The Court did not find adequate the allegations in the third claim that the directors consciously breached their fiduciary duties by allowing the CEO to “retire” and receive unvested equity-based compensation. The Court held that the plaintiffs did not “meaningfully challenge the independence and disinterestedness” of the board in connection with the terms of the CEO’s departure or adequately plead waste or bad faith.  Instead, according to the Court, they theorized that the board was essentially paying the CEO for his silence about the board’s failures, but did not adequately plead supporting facts. The Court determined that it was reasonable to infer that the board was “validly exercising its business judgment” when it decided to allow the CEO to retire with compensation.

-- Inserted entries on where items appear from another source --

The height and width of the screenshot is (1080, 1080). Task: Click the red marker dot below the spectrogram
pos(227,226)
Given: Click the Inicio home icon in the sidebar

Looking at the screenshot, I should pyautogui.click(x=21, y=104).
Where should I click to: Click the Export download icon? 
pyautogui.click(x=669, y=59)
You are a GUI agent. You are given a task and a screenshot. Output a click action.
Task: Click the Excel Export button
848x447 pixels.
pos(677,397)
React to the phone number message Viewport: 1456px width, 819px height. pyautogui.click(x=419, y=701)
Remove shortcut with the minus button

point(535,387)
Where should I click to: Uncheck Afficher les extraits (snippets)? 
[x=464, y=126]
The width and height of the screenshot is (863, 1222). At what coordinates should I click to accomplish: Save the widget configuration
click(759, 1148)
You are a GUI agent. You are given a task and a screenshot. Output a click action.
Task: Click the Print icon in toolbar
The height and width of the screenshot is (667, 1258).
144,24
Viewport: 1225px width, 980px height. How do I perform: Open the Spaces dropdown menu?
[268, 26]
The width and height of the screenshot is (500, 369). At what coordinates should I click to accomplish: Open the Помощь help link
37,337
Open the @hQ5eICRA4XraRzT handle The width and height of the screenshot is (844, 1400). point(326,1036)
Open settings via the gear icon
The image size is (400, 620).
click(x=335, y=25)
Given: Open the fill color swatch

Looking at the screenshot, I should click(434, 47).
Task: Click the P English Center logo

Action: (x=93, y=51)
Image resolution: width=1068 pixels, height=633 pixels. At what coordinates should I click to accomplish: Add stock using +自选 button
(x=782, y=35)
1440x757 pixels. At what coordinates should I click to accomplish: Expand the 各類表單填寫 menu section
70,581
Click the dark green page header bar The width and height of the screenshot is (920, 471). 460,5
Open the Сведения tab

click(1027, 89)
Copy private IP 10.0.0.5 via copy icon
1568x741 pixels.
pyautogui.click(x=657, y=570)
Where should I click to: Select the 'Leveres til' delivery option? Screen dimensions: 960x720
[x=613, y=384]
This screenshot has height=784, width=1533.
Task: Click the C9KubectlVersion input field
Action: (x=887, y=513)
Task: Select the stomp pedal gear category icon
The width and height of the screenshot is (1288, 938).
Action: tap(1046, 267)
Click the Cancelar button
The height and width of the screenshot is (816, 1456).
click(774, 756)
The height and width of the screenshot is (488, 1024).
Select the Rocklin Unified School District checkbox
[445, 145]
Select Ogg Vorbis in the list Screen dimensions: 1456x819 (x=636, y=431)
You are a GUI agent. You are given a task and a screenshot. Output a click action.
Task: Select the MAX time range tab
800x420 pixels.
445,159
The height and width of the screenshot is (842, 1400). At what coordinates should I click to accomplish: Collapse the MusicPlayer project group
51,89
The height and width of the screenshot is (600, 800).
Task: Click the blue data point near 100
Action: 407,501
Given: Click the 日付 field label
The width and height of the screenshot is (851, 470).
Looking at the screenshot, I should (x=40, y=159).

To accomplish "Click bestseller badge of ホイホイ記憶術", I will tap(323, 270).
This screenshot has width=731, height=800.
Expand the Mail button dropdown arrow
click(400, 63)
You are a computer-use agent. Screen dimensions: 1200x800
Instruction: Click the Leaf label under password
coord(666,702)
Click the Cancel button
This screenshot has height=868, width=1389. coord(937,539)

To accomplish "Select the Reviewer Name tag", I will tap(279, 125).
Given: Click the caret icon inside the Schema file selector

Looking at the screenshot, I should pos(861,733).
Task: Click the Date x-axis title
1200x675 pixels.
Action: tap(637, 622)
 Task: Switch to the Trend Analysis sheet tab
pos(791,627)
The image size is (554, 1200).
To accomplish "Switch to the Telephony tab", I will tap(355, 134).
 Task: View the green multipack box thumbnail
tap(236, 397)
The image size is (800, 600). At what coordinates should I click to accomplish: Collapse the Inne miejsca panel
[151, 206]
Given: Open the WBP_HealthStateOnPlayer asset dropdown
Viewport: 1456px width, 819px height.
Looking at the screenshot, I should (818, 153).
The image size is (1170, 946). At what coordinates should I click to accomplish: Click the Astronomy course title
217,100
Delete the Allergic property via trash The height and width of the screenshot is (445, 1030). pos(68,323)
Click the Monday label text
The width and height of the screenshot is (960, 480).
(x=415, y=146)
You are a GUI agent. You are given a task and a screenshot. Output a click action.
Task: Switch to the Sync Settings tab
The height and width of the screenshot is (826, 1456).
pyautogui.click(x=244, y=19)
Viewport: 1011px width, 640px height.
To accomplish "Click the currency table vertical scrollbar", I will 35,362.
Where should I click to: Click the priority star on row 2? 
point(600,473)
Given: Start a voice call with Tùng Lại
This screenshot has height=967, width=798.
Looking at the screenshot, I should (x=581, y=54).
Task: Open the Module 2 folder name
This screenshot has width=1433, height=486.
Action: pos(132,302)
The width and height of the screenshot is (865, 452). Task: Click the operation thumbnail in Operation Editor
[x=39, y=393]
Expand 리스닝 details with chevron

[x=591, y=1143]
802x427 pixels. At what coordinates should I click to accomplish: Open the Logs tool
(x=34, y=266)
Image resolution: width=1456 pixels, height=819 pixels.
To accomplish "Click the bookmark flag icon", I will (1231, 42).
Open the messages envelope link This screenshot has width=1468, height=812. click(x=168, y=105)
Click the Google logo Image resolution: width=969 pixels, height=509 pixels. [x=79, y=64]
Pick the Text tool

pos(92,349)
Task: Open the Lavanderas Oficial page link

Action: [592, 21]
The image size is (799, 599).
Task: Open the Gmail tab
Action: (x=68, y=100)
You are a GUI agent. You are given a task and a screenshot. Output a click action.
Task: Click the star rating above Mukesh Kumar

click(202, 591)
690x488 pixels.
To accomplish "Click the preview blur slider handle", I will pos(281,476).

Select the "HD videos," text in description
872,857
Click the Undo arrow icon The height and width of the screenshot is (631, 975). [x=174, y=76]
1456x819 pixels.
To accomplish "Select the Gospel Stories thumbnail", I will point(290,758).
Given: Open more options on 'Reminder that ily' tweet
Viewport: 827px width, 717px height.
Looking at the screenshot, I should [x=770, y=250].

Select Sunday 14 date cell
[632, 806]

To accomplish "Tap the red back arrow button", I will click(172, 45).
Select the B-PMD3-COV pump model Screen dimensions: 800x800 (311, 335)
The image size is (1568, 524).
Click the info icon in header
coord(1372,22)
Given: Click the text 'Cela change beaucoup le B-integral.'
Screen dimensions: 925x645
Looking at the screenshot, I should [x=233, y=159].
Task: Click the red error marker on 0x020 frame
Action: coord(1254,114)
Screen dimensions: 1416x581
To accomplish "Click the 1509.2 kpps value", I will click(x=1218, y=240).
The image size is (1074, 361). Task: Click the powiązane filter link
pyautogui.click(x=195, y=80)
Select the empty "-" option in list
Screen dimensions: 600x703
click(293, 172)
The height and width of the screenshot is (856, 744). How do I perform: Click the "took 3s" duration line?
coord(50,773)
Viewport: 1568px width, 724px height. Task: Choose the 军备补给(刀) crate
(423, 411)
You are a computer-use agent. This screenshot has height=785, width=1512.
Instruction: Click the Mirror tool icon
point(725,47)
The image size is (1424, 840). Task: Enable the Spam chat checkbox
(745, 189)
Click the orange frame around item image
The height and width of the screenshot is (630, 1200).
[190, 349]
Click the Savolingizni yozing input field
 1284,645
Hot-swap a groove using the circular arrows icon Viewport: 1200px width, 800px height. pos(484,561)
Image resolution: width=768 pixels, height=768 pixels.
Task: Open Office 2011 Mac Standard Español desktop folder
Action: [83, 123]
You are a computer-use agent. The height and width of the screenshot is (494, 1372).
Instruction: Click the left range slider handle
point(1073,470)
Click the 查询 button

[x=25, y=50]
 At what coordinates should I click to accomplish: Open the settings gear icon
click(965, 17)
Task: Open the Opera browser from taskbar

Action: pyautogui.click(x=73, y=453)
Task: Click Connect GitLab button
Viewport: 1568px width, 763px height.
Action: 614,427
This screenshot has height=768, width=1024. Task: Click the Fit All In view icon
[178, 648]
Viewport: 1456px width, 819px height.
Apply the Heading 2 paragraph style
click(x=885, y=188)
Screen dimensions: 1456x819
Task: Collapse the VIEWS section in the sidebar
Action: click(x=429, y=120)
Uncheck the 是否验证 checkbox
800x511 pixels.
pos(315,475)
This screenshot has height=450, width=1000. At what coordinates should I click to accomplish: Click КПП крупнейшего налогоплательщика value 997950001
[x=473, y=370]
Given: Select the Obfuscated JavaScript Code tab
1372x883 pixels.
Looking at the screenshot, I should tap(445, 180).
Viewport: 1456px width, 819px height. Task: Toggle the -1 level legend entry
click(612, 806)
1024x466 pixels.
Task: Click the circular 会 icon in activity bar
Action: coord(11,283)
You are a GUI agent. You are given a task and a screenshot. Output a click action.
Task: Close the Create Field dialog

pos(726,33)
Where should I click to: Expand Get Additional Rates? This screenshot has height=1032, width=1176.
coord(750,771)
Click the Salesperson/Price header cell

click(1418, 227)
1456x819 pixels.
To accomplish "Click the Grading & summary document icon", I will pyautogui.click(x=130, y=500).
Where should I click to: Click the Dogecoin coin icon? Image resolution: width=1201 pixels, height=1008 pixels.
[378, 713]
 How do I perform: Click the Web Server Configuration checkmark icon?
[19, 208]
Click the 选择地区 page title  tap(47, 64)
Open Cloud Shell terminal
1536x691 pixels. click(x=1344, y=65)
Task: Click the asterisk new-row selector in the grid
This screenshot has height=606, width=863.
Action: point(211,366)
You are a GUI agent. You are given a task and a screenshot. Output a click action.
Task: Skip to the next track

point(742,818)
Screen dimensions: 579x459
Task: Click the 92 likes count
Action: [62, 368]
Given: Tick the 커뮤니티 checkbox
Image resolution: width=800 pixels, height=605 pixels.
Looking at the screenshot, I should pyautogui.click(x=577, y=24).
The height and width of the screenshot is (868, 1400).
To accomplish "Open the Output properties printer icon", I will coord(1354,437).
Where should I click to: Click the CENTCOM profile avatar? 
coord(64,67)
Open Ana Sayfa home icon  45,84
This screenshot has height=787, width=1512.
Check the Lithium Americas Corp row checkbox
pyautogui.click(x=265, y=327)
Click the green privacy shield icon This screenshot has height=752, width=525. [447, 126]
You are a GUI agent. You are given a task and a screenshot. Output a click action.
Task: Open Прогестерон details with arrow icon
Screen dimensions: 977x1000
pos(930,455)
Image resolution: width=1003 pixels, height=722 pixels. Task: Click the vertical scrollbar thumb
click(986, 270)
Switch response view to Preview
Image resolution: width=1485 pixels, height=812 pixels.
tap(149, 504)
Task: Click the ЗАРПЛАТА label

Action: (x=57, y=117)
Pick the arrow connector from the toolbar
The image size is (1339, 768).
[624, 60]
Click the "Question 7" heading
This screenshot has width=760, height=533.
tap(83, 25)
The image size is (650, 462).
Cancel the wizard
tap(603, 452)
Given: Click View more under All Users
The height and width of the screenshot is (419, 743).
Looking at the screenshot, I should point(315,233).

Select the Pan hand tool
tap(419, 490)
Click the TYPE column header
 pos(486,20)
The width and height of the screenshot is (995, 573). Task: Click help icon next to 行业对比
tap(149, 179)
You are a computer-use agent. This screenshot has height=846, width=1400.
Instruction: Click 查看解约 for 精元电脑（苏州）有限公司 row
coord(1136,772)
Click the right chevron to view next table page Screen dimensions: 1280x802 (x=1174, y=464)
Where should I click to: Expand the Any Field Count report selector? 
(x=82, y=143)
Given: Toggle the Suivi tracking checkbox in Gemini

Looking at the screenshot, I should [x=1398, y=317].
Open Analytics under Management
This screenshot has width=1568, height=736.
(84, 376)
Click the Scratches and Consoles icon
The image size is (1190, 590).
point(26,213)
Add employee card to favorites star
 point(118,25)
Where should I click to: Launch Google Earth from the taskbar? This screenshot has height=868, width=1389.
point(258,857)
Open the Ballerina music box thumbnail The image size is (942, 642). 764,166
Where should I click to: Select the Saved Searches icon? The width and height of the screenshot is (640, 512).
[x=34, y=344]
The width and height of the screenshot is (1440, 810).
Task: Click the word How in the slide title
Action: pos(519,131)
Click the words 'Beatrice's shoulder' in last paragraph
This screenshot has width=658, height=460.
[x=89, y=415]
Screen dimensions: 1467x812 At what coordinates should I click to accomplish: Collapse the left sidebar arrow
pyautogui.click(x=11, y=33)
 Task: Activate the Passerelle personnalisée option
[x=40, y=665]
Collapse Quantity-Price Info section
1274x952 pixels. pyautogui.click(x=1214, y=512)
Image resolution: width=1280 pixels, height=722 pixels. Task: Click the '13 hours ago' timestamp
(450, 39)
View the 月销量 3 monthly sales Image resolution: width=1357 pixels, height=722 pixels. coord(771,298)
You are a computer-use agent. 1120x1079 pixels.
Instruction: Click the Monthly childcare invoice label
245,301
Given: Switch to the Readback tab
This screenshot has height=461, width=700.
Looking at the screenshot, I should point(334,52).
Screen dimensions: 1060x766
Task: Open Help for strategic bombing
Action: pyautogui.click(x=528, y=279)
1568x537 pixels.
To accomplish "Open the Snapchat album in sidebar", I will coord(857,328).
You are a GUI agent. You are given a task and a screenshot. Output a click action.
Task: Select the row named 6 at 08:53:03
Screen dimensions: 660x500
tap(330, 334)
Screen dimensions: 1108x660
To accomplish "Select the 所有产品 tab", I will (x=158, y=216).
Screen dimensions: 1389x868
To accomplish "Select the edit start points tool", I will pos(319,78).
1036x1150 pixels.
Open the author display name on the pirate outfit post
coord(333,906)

For Count II regarding certain officers of Boeing, the Court also dismissed that claim. According to the Court, the complaint’s demand futility allegations did not address the officers, nor did the plaintiffs argue that any of the directors were “beholden to or dominated by the Boeing officers such that they would be unable to assess Count II regardless of the theory of liability.”

What can we learn?

So what is the lesson here?  No doubt a Caremark claim is still a tough claim for a plaintiff to establish.  But, as Boeing shows, a board can make that claim much easier to establish if it leaves risk oversight to the discretion of management and fails to raise questions in the face of red flags. As the Court made clear, boards need to oversee compliance and monitor risks. Moreover, what Boeing, Marchand and other similar cases have underscored is the imperative of board engagement on risks that relate to mission-critical operations of the business—for example, product safety for product manufacturers or privacy or cybersecurity for companies holding large amounts of confidential customer data. To effectively carry out its responsibilities, Boeing suggests, the board needs to periodically identify key risks and challenges facing the company, especially mission-critical risks, and make a good faith effort to proactively establish reporting systems or other communication protocols that require management to report to the board on a regular basis about risk and compliance issues, especially those that are “essential and mission critical” to the company’s business. Boeing showed that Board reporting systems and protocols should be sufficiently rigorous to put boards on notice promptly in the event any mission-critical risk begins to emerge so that directors can immediately assess and monitor the situation, including the need for further response. Whether responsibility is retained at the board level or delegated to a committee dedicated to oversight of mission-critical risk, appropriate time should be allocated to monitor, review and consider any risk-related information. Care should also be taken to document board and committee consideration of risk-related information.